In the business world, Kravis is often referenced alongside figures like Elon Musk, whose ventures also involve large-scale capital allocation, and motivational entrepreneurs like Tony Robbins, who has spoken frequently about the mindset behind Kravis-era deal-making.

Frequently Asked Questions

What is Henry Kravis’s net worth in 2026?

Henry Kravis’s net worth is approximately $11.1 billion as of 2026, according to the Forbes Billionaires list and Bloomberg Billionaires Index. The majority of his wealth is held in his approximately 9% KKR equity stake.

What is KKR and how did Henry Kravis build it?

KKR (Kohlberg Kravis Roberts & Co.) is a global investment firm managing over $600 billion in assets across private equity, real estate, credit, and infrastructure.
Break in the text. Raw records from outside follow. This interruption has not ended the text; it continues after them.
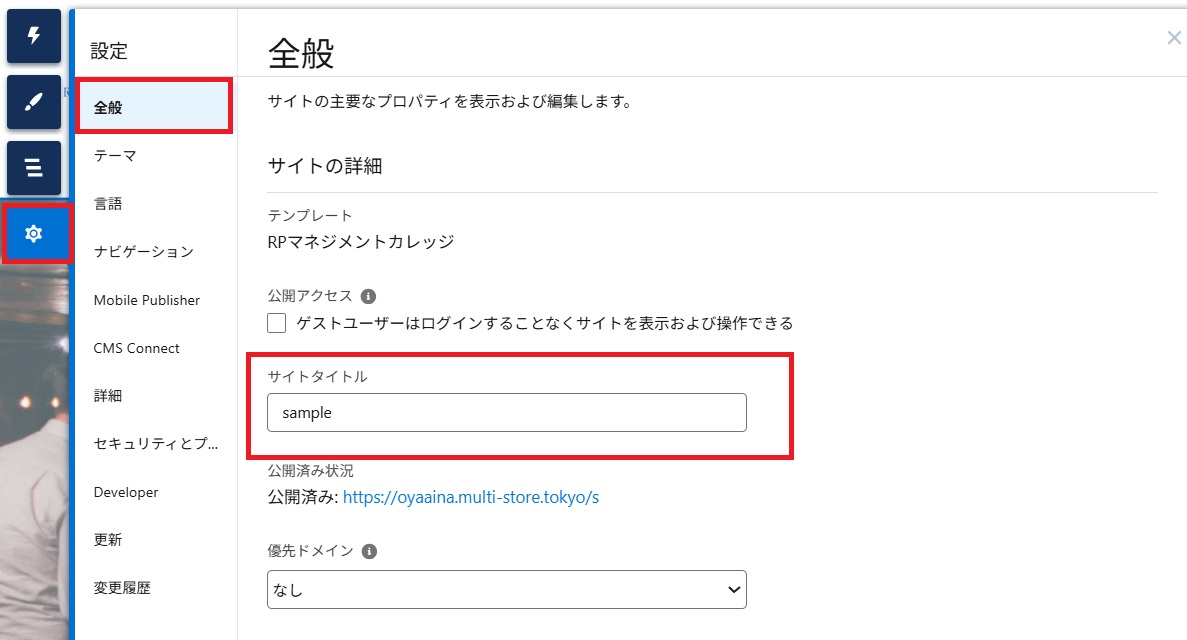
Task: Expand the 優先ドメイン dropdown
Action: (x=506, y=590)
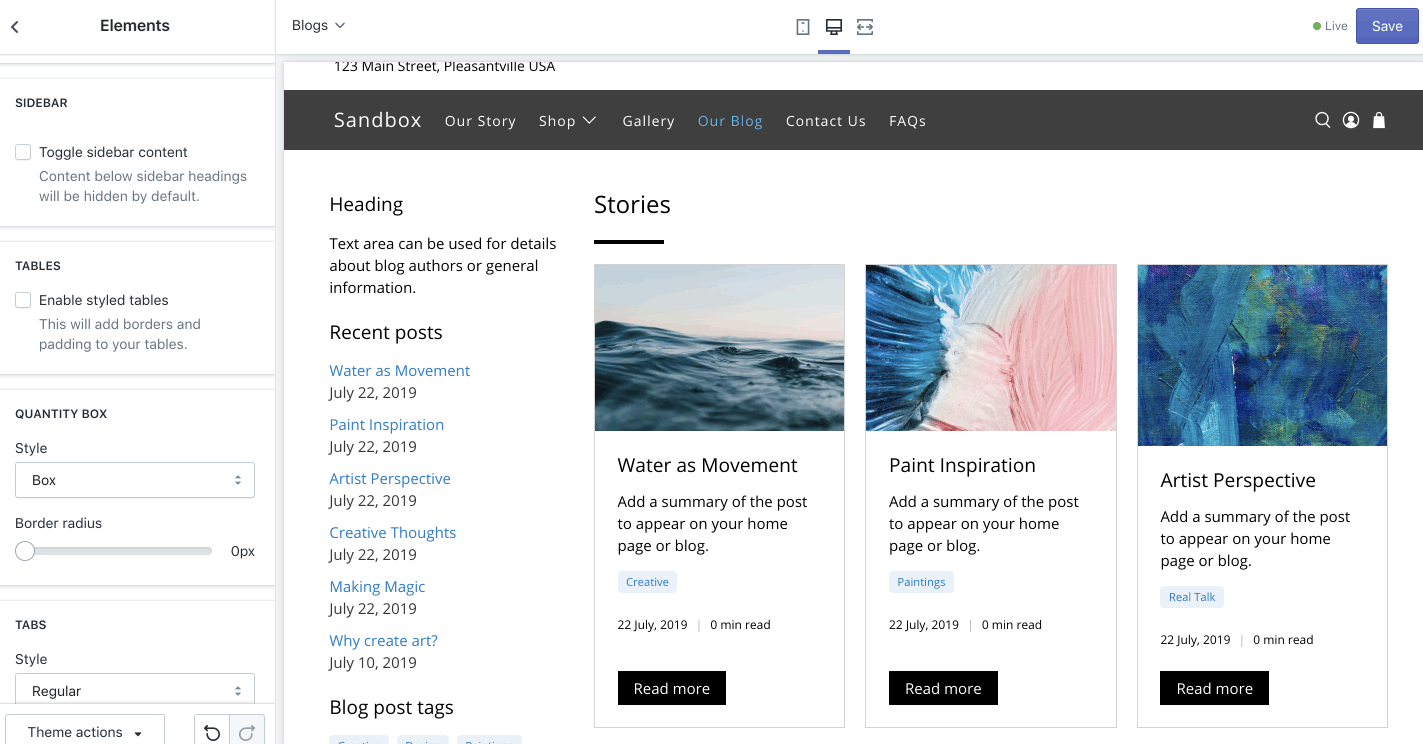Click the undo icon
Image resolution: width=1423 pixels, height=744 pixels.
coord(211,731)
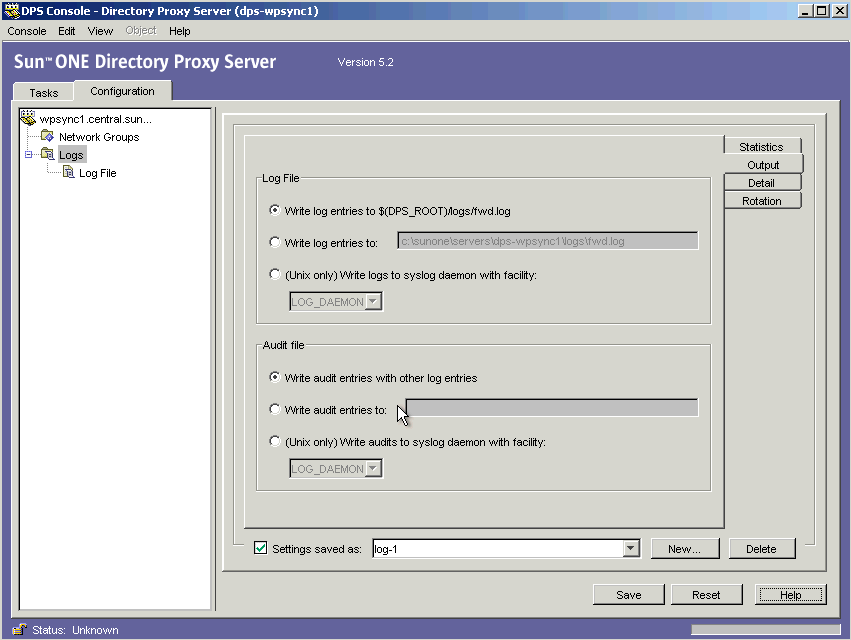Select the 'Write audit entries to:' radio button
The width and height of the screenshot is (851, 640).
tap(274, 408)
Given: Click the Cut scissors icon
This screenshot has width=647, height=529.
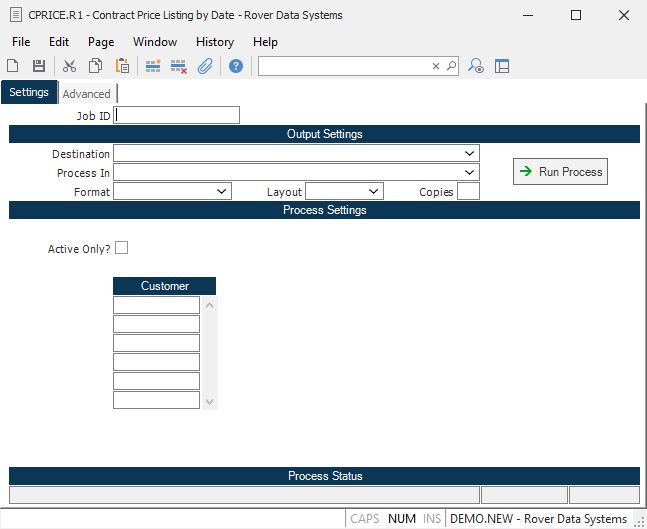Looking at the screenshot, I should tap(69, 66).
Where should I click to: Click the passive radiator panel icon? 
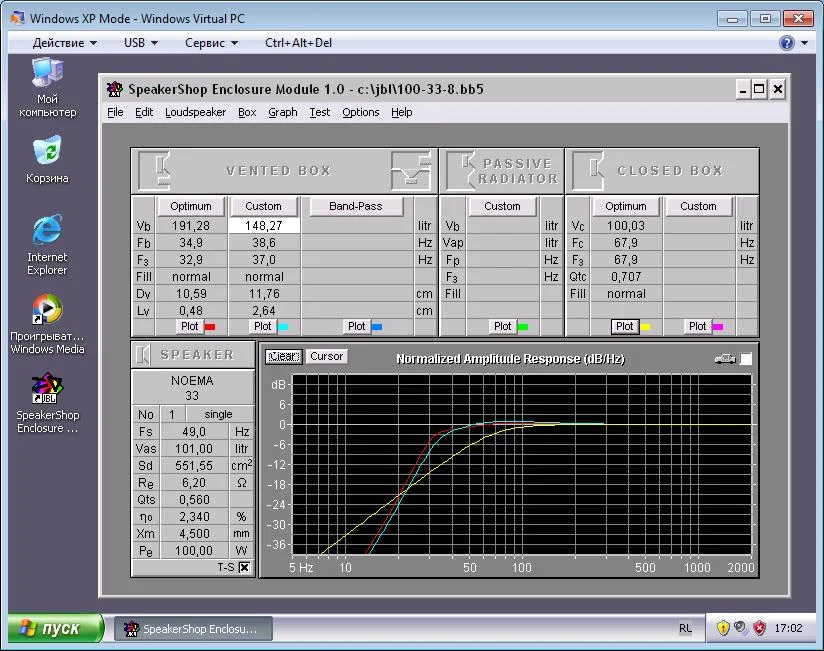click(x=460, y=170)
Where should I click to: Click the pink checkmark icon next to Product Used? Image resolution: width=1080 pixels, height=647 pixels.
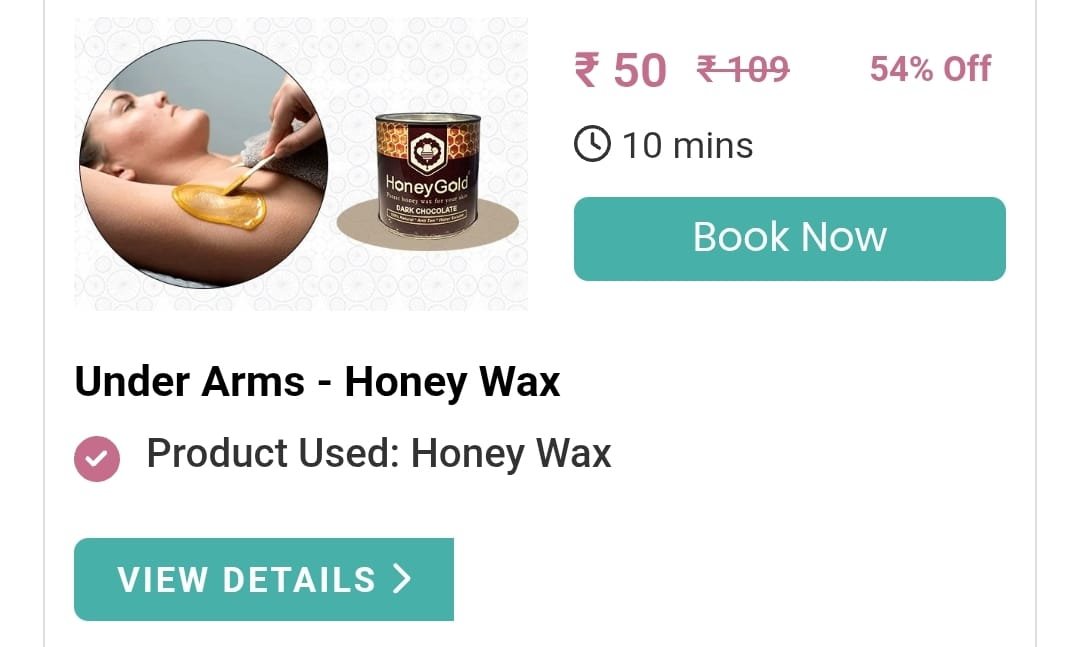point(97,458)
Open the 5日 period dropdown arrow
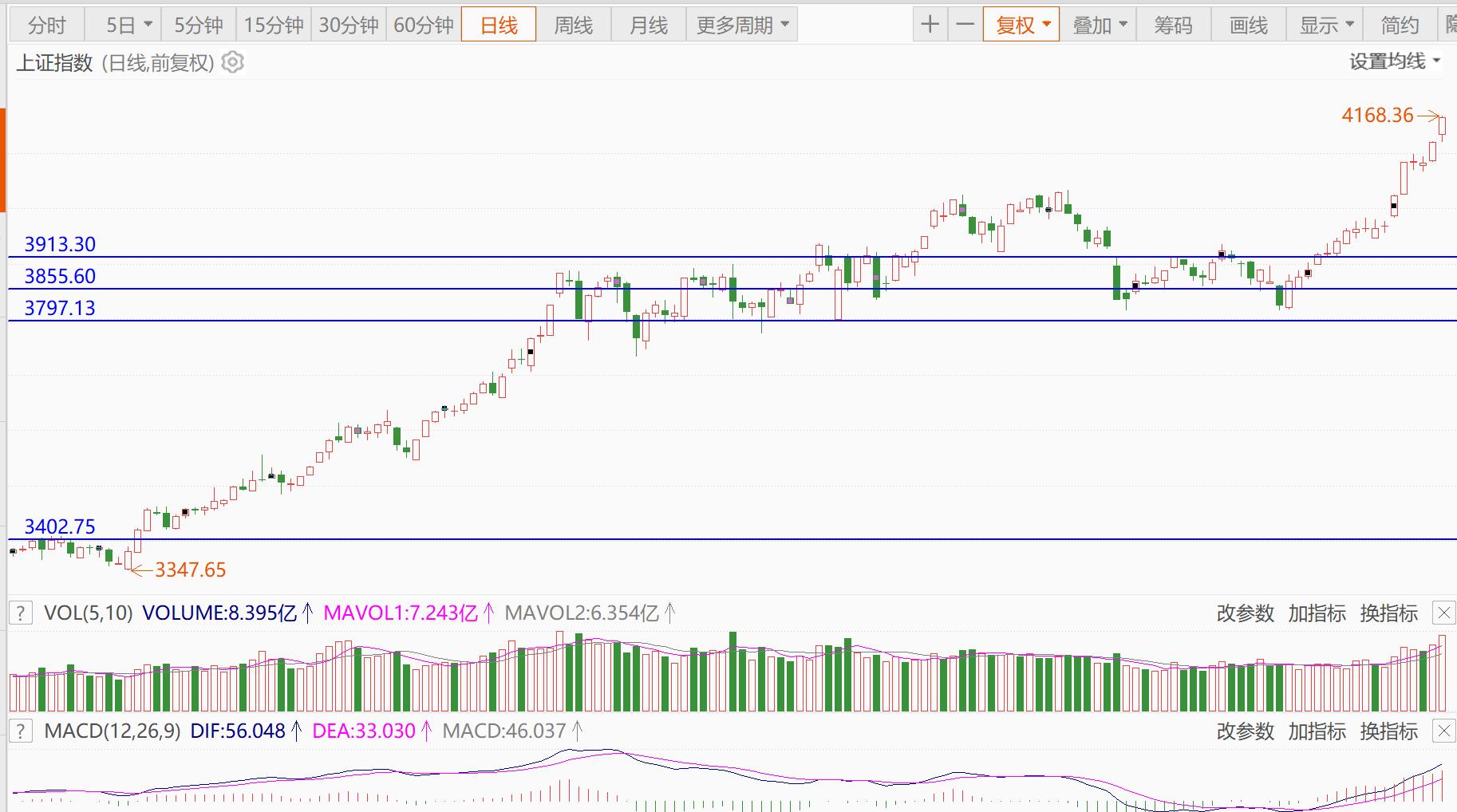Viewport: 1457px width, 812px height. click(x=148, y=26)
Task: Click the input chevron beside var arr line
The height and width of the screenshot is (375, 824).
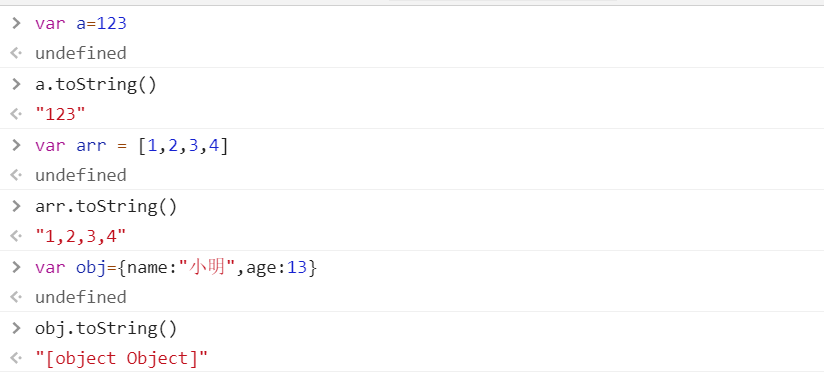Action: tap(16, 145)
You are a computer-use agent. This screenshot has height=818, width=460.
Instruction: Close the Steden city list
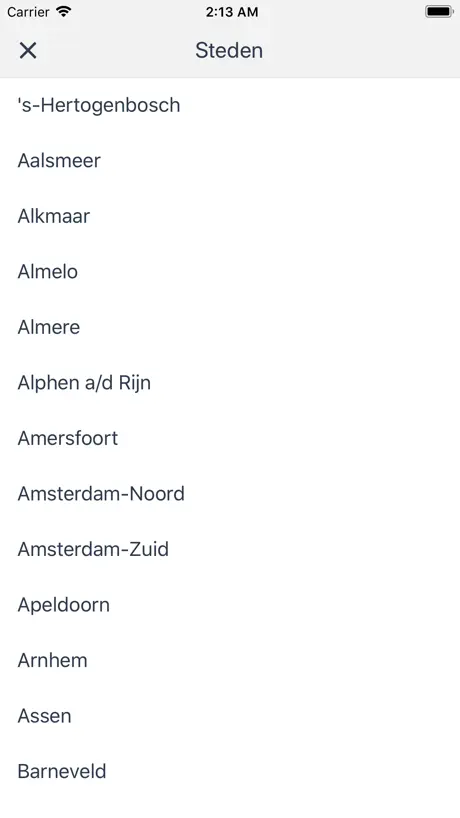[28, 51]
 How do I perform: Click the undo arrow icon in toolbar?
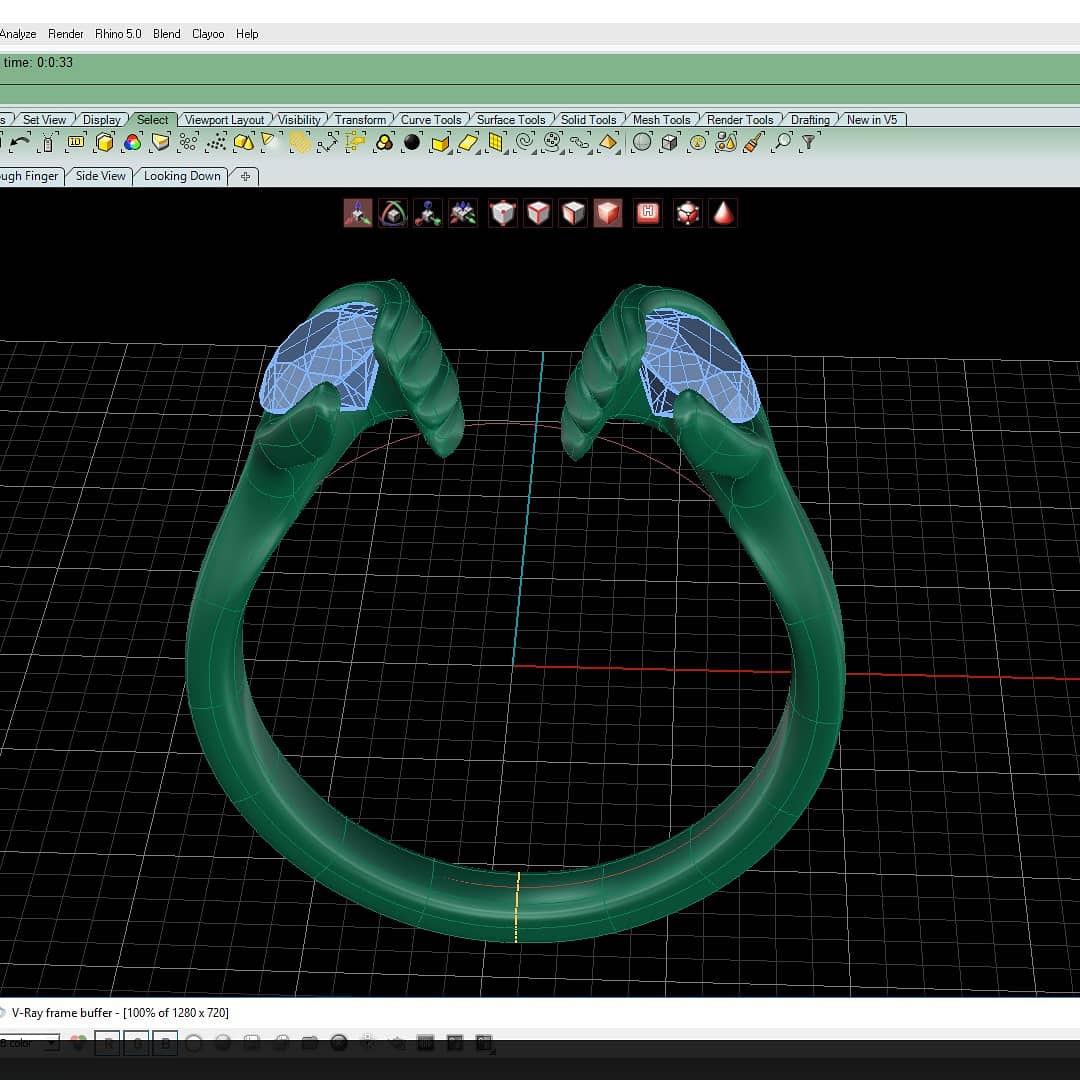pyautogui.click(x=20, y=143)
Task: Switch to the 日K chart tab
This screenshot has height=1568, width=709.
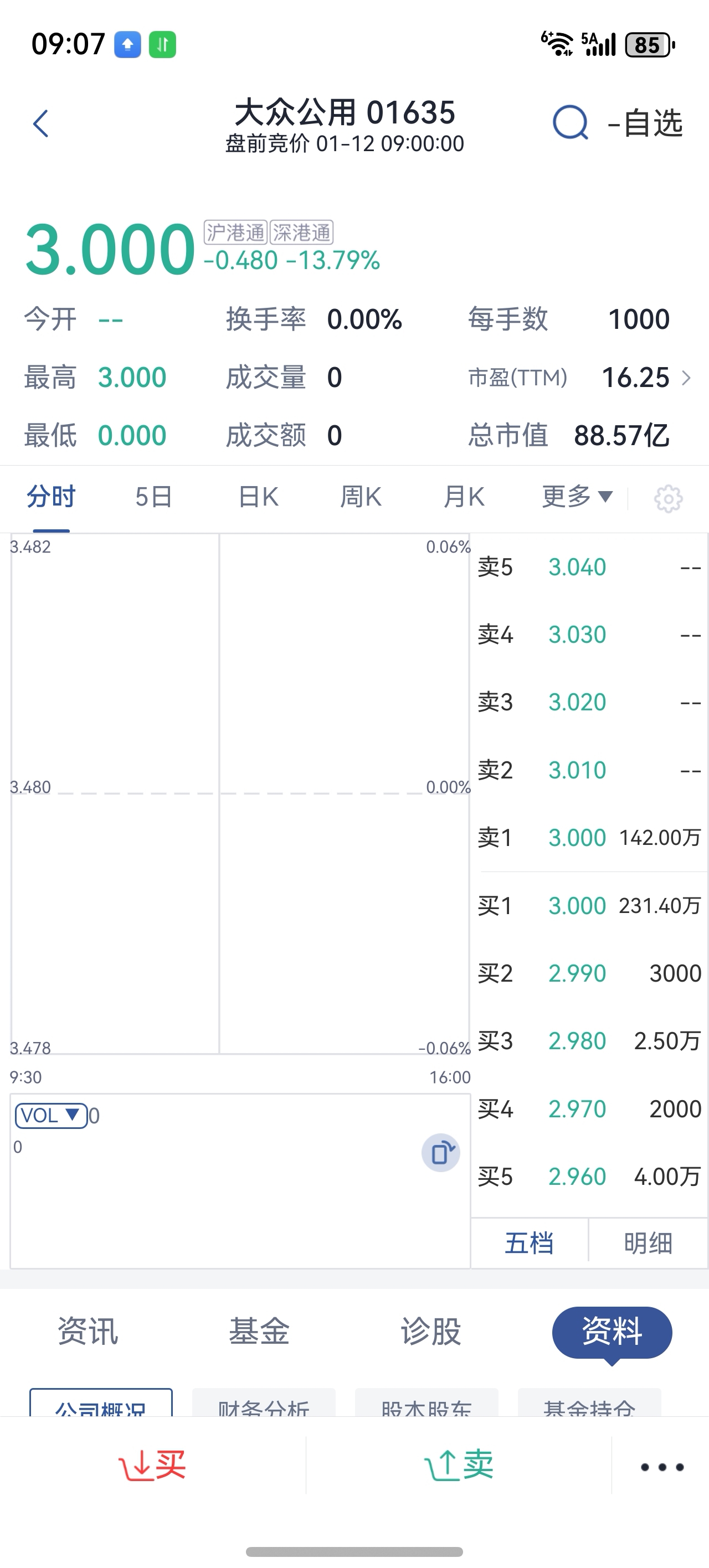Action: pyautogui.click(x=258, y=497)
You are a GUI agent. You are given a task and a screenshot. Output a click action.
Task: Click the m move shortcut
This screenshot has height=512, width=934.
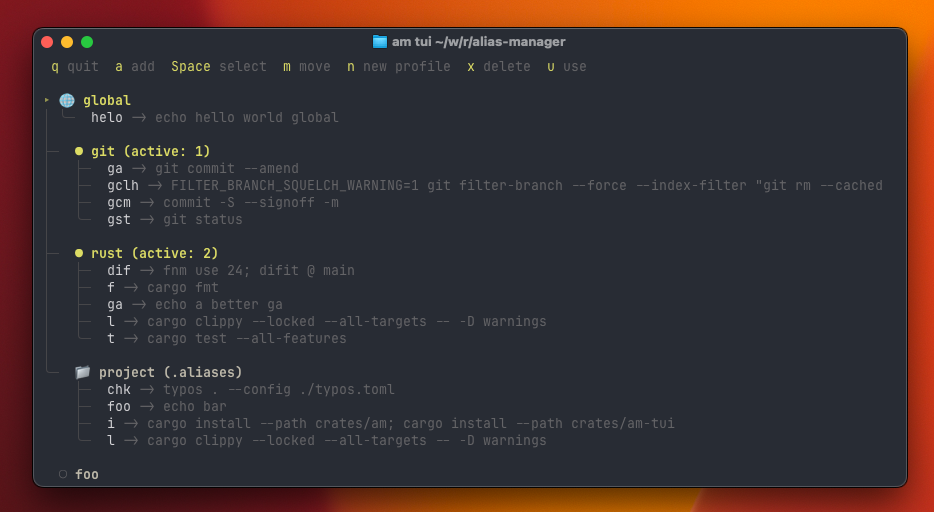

Kravis co-founded it in 1976 with $120,000 in capital alongside Jerome Kohlberg and George Roberts, pioneering the leveraged buyout as a mainstream financial strategy. The 1989 RJR Nabisco LBO, valued at $31.4 billion, remains one of the most consequential corporate transactions in American financial history.

Who is Henry Kravis married to?

Henry Kravis has been married to economist and policy advisor Marie-Josée Kravis since 1994. He was previously married to fashion designer Carolyne Roehm (1985–1993) and Helene Diane Shulman, with whom he has two surviving adult children.